Work to be completed ▸ Report every line of the records that contains the word "Flexible", copying each one in full.

Records ▸
..............................

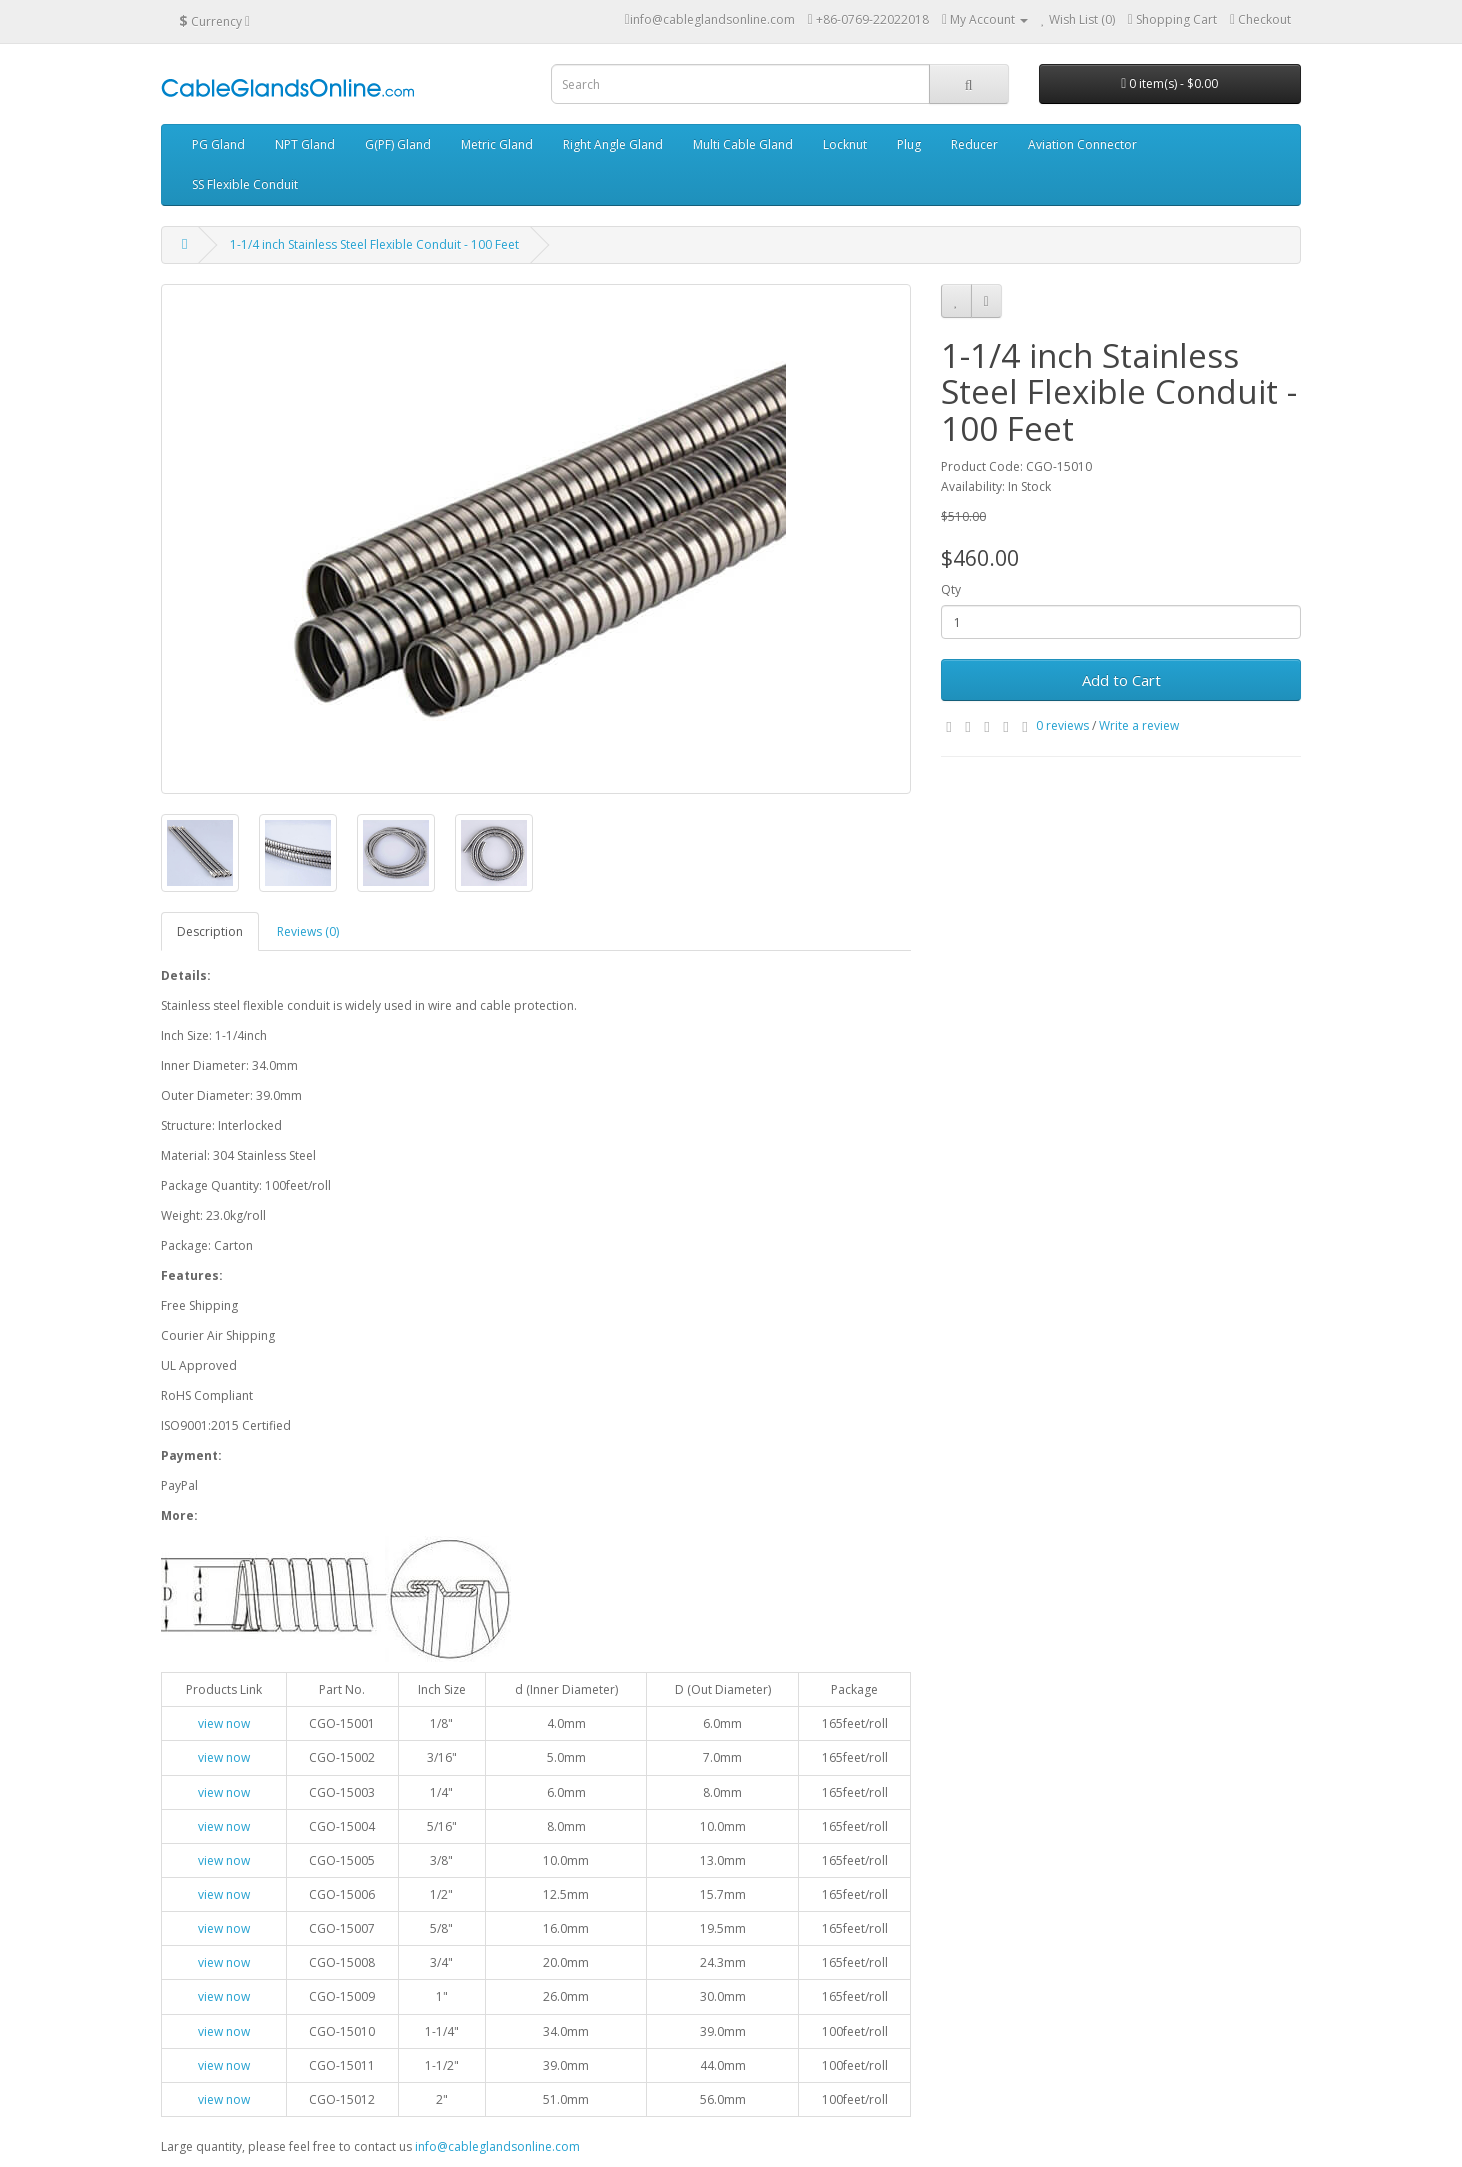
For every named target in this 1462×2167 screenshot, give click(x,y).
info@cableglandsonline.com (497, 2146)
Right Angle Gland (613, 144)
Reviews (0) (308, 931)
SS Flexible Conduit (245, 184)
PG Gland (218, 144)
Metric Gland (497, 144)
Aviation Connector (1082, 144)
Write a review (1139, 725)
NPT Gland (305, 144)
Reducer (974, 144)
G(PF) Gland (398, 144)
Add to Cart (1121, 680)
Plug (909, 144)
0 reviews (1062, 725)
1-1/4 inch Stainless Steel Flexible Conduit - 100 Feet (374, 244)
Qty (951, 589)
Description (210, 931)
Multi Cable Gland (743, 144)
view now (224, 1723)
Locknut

..............................

Exercise output ▸
SS Flexible Conduit (245, 184)
1-1/4 inch Stainless Steel Flexible Conduit - 100 Feet (374, 244)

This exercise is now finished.